Evangelio según San Juan (15,1-8) Evangelio según San Juan (15,1-8)
En aquel tiempo, dijo Jesús a sus discípulos: “Yo soy la verdadera vid, y mi Padre es el labrador. A todo sarmiento que no da fruto en mí lo arranca, y a todo el que da fruto lo poda, para que dé más fruto.
Vosotros ya estáis limpios por la palabra que os he hablado; permaneced en mí, y yo en vosotros.
Como el sarmiento no puede dar fruto por sí, si no permanece en la vid, así tampoco vosotros, si no permanecéis en mí.
Yo soy la vid, vosotros los sarmientos; el que permanece en mí y yo en él, ese da fruto abundante; porque sin mí no podéis hacer nada. Al que no permanece en mí lo tiran fuera, como el sarmiento, y se seca; luego los recogen y los echan al fuego, y arden.
Si permanecéis en mí y mis palabras permanecen en vosotros, pedid lo que deseáis, y se realizará.
Con esto recibe gloria mi Padre, con que deis fruto abundante; así seréis discípulos míos”.
Comentario
“Yo soy la Vid”, dice el Señor.

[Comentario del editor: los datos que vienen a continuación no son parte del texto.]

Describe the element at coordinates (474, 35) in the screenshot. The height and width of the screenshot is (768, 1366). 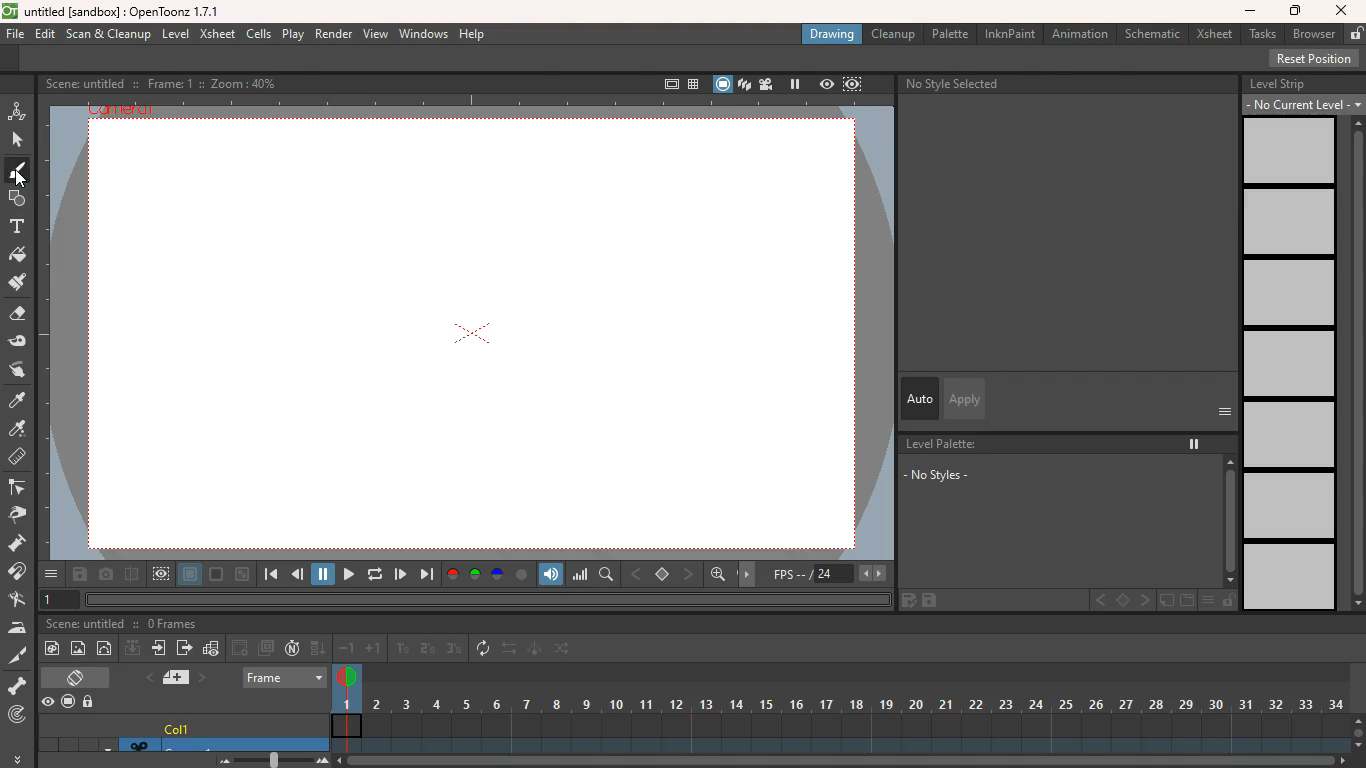
I see `help` at that location.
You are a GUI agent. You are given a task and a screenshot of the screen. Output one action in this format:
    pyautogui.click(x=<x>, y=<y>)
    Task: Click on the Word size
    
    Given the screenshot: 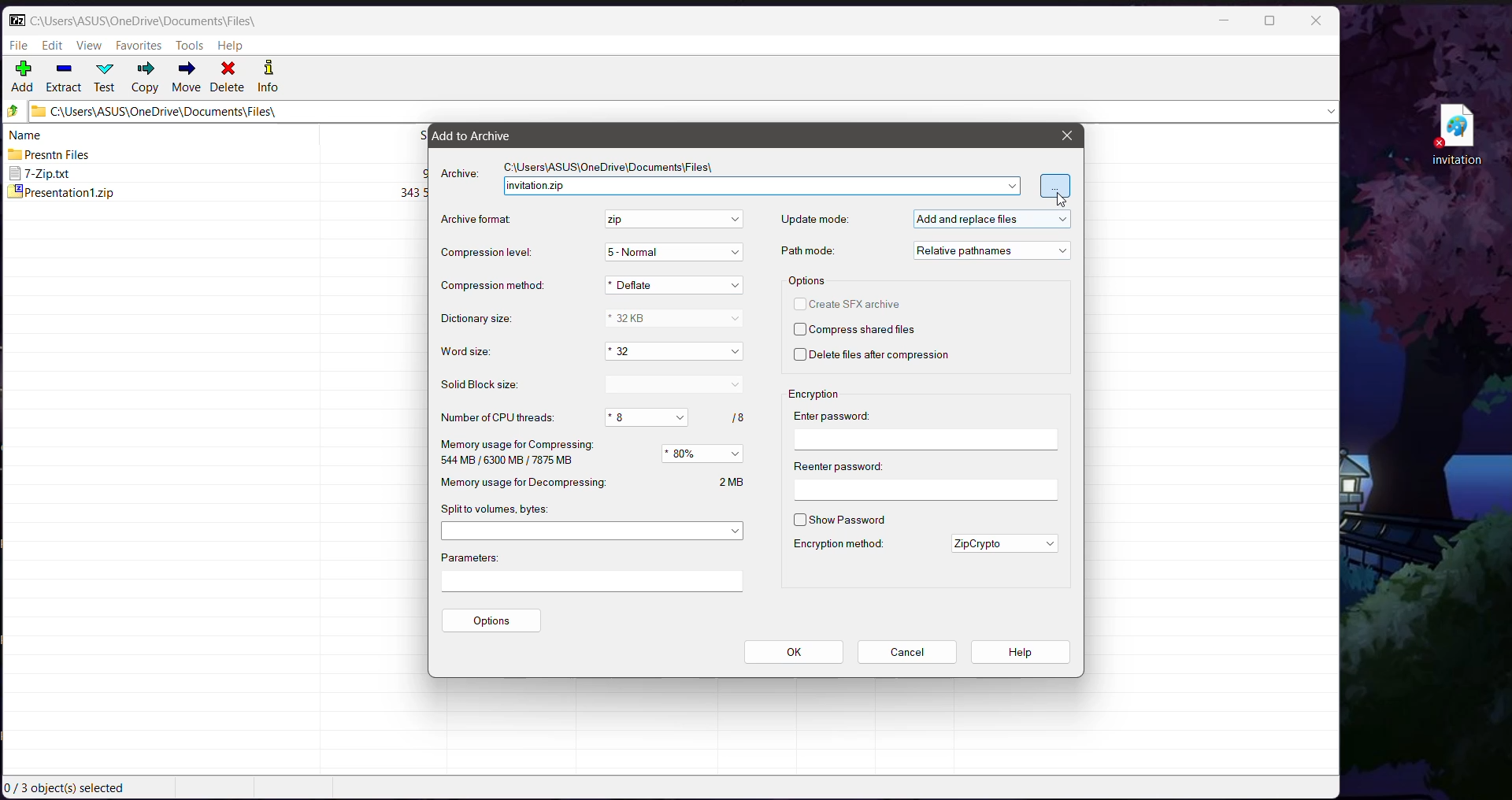 What is the action you would take?
    pyautogui.click(x=472, y=352)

Vid plantada por el Padre, vid cuajada de sarmientos hermanos. Vid que se mantiene anclada a la tierra para que los sarmientos reciban el agua del cielo. Vid que permanece invariable en la tierra de los hombres para que los hombres permanezcan unidos a los cuidados del Labrador. En esta doble permanencia surge la Vida y sus frutos.
Para el evangelista Juan, permanecer es creer y creer es vivir: “Así seréis discípulos míos” y “daréis fruto abundante”. Quizá por eso es éste uno de sus verbos más queridos. Permanecer indica a la vez estabilidad y proceso, donación y recepción, gratuidad y requerimiento. Es un viaje del corazón de Dios al corazón del hombre y viceversa. El primero en emprender este movimiento es Dios mismo, que planta a su Hijo en medio del mundo. No lo envía como pavesa para el aire sino como grano para la tierra. Para que se hunda, para que se rompa, para que se arraigue... para que se quede. Es una vid eternamente plantada en la tierra con que Dios se quiso desposar: “Ya nunca te llamarán ‘abandonada’, ni a tu tierra ‘desolada’. A ti te llamarán ‘mi deleite’; y a tu tierra, ‘desposada’” (Is 62,4-5).
Una vez que Dios ha tomado carne humana, Dios permanece hombre entre los hombres por toda la eternidad. Permanecen su cercanía, su entrega, su alimento, su salvación. Pero el suyo, con ser absolutamente gratuito, no es un ofrecimiento del todo desinteresado: a Dios le interesa sobremanera nuestro amor, nuestra respuesta, nuestro propio ofrecimiento. Y nada de esto puede darse sin un permanecer humano junto al permanecer divino.